Stored data entries

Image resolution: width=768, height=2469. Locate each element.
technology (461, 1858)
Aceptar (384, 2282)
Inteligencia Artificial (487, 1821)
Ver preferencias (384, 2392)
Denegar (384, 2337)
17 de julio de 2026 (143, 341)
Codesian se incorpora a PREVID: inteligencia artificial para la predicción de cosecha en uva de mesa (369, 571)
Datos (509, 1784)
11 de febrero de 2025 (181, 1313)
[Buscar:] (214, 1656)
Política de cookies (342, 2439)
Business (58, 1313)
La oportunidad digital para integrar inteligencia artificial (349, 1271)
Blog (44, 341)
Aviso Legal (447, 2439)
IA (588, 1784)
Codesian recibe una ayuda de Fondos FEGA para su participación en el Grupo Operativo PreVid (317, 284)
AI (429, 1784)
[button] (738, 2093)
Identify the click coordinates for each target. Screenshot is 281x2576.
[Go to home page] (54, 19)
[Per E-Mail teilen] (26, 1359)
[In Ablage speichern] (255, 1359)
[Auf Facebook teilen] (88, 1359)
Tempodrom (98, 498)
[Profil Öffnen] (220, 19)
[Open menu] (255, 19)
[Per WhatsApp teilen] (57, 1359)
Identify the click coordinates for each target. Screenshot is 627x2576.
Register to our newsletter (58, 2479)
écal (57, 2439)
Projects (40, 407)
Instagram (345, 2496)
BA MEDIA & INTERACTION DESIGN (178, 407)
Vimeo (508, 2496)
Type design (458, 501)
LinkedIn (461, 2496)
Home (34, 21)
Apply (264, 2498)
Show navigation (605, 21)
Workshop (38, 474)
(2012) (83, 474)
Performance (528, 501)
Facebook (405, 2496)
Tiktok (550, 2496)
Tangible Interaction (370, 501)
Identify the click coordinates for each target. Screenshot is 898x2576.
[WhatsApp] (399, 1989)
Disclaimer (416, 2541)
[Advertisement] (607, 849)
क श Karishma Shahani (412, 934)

* _What is being asked_: Print the entries again so that each one matches exactly.

* _Result_:
Image resolution: width=768, height=2469. Locate each element.
technology (461, 1858)
Aceptar (384, 2282)
Inteligencia Artificial (487, 1821)
Ver preferencias (384, 2392)
Denegar (384, 2337)
17 de julio de 2026 (143, 341)
Codesian se incorpora a PREVID: inteligencia artificial para la predicción de cosecha en uva de mesa (369, 571)
Datos (509, 1784)
11 de febrero de 2025 (181, 1313)
[Buscar:] (214, 1656)
Política de cookies (342, 2439)
Business (58, 1313)
La oportunidad digital para integrar inteligencia artificial (349, 1271)
Blog (44, 341)
Aviso Legal (447, 2439)
IA (588, 1784)
Codesian recibe una ayuda de Fondos FEGA para su participación en el Grupo Operativo PreVid (317, 284)
AI (429, 1784)
[button] (738, 2093)
Identify the click coordinates for each target. Screenshot is 281x2576.
[Go to home page] (54, 19)
[Per E-Mail teilen] (26, 1359)
[In Ablage speichern] (255, 1359)
[Auf Facebook teilen] (88, 1359)
Tempodrom (98, 498)
[Profil Öffnen] (220, 19)
[Open menu] (255, 19)
[Per WhatsApp teilen] (57, 1359)
Identify the click coordinates for each target. Screenshot is 627x2576.
Register to our newsletter (58, 2479)
écal (57, 2439)
Projects (40, 407)
Instagram (345, 2496)
BA MEDIA & INTERACTION DESIGN (178, 407)
Vimeo (508, 2496)
Type design (458, 501)
LinkedIn (461, 2496)
Home (34, 21)
Apply (264, 2498)
Show navigation (605, 21)
Workshop (38, 474)
(2012) (83, 474)
Performance (528, 501)
Facebook (405, 2496)
Tiktok (550, 2496)
Tangible Interaction (370, 501)
Identify the click coordinates for each target. Screenshot is 898x2576.
[WhatsApp] (399, 1989)
Disclaimer (416, 2541)
[Advertisement] (607, 849)
क श Karishma Shahani (412, 934)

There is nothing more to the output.